▶ **Task prompt**:
As the answer, set down the lines below from the one containing "Open the 10条/页 page size dropdown" through the one containing "Given: Switch to the Campaign tab", exactly and inclusively, and no others.

[Stored data]
++++++++++

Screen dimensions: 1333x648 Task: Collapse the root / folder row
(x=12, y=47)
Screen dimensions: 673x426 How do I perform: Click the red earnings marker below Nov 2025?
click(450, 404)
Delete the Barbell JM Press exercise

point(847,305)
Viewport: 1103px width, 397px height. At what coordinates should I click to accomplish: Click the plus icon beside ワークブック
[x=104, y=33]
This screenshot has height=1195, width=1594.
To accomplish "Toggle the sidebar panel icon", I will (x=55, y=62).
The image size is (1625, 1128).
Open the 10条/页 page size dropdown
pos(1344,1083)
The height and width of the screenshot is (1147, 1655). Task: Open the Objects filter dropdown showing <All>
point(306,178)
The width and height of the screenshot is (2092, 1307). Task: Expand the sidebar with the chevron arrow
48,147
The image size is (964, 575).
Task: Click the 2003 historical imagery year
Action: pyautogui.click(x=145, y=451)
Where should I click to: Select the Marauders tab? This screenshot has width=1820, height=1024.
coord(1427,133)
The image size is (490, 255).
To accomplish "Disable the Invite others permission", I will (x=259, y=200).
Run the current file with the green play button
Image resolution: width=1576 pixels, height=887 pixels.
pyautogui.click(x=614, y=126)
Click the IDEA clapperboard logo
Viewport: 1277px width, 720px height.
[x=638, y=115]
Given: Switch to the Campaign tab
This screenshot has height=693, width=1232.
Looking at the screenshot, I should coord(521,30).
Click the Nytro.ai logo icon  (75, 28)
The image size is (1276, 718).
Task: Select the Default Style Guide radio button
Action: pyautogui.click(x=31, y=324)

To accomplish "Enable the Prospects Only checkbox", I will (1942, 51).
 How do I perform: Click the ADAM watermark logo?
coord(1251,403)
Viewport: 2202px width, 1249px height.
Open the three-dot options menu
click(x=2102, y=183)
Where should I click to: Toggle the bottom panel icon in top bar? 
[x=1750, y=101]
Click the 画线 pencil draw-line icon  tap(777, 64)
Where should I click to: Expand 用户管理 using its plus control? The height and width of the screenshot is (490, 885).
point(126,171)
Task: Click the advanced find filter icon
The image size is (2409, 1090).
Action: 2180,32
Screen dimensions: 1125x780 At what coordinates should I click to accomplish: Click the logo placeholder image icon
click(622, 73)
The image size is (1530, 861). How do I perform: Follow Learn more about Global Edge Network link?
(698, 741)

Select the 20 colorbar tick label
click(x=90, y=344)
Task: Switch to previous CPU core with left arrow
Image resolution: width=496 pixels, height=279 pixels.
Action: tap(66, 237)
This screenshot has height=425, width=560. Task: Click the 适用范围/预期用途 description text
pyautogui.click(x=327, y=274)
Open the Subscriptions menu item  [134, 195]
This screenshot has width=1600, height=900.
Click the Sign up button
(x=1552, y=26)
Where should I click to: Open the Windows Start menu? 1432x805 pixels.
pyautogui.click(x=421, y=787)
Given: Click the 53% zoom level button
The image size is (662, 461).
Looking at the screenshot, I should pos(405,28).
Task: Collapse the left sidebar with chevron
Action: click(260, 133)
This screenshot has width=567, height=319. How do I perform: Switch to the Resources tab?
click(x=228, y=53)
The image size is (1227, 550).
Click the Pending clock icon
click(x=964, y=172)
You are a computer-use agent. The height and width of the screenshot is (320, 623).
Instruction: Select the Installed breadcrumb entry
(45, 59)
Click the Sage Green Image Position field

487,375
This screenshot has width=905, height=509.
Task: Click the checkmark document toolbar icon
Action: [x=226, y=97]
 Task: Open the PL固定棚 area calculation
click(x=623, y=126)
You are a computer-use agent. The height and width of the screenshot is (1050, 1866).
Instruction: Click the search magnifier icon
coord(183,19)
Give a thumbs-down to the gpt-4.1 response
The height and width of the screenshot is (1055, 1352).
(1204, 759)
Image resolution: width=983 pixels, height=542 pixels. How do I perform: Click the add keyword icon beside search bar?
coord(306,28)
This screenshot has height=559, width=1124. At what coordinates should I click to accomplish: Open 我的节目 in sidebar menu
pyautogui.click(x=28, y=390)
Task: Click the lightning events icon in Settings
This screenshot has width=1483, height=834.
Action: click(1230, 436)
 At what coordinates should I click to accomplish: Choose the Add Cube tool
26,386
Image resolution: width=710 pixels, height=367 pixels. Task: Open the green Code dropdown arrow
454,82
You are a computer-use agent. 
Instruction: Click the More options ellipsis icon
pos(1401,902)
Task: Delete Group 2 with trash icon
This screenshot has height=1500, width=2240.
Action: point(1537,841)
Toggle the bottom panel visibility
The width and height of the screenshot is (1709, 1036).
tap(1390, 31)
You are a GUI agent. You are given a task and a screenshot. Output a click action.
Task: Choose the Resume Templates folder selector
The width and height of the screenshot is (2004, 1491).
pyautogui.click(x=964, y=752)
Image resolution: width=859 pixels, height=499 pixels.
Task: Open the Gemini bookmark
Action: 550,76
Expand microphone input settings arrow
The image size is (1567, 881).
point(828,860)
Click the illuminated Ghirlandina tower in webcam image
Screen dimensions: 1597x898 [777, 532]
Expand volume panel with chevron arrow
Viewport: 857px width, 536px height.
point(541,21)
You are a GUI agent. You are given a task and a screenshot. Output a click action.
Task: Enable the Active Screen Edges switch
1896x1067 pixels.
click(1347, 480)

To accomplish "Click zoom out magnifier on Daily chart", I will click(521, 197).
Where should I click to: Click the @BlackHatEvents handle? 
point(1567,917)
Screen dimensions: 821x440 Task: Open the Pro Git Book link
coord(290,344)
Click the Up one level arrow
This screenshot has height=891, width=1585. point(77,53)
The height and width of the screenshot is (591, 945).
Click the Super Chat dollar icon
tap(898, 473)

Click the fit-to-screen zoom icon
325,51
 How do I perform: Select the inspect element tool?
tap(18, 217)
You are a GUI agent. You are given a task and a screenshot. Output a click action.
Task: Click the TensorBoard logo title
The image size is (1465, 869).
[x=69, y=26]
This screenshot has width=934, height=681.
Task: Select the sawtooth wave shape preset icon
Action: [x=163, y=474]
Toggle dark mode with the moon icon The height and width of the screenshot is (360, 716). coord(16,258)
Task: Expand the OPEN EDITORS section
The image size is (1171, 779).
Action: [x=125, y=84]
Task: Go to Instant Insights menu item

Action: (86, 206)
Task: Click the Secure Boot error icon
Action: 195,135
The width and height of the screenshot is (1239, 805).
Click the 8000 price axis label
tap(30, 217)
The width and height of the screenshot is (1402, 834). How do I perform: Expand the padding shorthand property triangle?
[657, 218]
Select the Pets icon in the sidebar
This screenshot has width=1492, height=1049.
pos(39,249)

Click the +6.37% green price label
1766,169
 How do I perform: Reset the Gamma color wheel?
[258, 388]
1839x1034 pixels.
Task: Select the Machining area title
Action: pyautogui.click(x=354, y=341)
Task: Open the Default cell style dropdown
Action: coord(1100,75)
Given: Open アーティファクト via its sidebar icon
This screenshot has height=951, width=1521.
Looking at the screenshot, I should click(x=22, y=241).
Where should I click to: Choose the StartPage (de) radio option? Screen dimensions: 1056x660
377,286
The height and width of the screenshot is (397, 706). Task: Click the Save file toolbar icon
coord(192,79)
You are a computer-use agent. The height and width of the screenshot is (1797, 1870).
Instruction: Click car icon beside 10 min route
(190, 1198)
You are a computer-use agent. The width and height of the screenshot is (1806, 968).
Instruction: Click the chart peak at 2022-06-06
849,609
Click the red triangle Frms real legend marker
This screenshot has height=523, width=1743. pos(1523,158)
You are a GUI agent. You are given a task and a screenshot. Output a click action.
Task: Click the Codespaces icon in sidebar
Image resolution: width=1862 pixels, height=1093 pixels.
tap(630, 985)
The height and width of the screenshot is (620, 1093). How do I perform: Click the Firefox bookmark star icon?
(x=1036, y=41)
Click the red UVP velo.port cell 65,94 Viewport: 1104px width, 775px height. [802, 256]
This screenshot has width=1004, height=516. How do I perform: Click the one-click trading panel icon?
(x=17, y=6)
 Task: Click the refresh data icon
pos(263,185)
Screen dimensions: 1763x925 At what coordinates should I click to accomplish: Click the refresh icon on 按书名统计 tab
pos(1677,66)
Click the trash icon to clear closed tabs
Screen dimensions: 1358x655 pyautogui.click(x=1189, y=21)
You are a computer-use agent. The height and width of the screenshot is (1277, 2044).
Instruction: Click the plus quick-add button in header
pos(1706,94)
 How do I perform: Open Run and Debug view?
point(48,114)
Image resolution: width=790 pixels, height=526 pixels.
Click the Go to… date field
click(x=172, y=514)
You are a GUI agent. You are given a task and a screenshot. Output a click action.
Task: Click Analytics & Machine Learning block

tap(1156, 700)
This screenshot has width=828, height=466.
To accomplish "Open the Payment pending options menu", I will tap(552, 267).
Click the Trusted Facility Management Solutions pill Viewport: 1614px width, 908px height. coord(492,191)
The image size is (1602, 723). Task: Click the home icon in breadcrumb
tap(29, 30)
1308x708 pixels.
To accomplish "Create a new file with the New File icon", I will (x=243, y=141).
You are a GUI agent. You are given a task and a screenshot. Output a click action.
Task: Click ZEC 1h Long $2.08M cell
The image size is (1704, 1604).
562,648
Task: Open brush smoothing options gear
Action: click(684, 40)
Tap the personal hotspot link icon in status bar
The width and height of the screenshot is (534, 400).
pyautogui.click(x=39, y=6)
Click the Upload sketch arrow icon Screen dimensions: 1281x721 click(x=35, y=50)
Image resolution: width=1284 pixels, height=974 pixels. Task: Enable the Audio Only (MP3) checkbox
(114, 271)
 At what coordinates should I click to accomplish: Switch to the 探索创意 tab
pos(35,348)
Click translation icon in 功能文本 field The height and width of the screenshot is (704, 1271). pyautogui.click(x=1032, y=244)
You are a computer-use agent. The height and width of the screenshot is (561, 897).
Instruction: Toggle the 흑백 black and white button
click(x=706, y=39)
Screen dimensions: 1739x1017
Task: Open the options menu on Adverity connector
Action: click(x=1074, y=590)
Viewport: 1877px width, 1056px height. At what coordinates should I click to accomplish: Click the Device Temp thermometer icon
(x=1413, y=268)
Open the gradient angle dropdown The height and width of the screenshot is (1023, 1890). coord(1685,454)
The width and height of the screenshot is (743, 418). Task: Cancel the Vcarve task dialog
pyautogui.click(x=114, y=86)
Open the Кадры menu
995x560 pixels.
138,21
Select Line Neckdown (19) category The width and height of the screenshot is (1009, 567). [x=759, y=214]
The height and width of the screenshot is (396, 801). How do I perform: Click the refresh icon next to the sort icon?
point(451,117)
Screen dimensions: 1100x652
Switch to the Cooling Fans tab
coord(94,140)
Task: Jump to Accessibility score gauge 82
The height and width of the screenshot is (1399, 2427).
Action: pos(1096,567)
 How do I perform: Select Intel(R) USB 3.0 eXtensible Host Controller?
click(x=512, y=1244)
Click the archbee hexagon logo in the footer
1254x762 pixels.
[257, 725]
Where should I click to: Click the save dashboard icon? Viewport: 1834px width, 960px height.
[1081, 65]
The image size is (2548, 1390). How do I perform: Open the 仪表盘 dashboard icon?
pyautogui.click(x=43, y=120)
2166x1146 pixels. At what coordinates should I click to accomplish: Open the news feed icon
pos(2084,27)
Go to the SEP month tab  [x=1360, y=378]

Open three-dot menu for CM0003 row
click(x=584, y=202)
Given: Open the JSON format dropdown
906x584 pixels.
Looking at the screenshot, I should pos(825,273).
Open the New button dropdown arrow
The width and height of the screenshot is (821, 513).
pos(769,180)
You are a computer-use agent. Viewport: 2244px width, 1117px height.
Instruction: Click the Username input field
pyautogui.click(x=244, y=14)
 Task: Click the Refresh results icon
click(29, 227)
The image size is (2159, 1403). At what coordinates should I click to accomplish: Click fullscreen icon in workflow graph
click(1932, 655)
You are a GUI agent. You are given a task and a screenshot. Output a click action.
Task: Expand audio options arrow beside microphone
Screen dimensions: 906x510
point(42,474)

++++++++++

▶ **Answer to the problem**:
Open the 10条/页 page size dropdown
pos(1344,1083)
The height and width of the screenshot is (1147, 1655). Task: Open the Objects filter dropdown showing <All>
point(306,178)
The width and height of the screenshot is (2092, 1307). Task: Expand the sidebar with the chevron arrow
48,147
The image size is (964, 575).
Task: Click the 2003 historical imagery year
Action: pyautogui.click(x=145, y=451)
Where should I click to: Select the Marauders tab? This screenshot has width=1820, height=1024.
coord(1427,133)
The image size is (490, 255).
To accomplish "Disable the Invite others permission", I will (x=259, y=200).
Run the current file with the green play button
Image resolution: width=1576 pixels, height=887 pixels.
pyautogui.click(x=614, y=126)
Click the IDEA clapperboard logo
Viewport: 1277px width, 720px height.
[x=638, y=115]
Given: Switch to the Campaign tab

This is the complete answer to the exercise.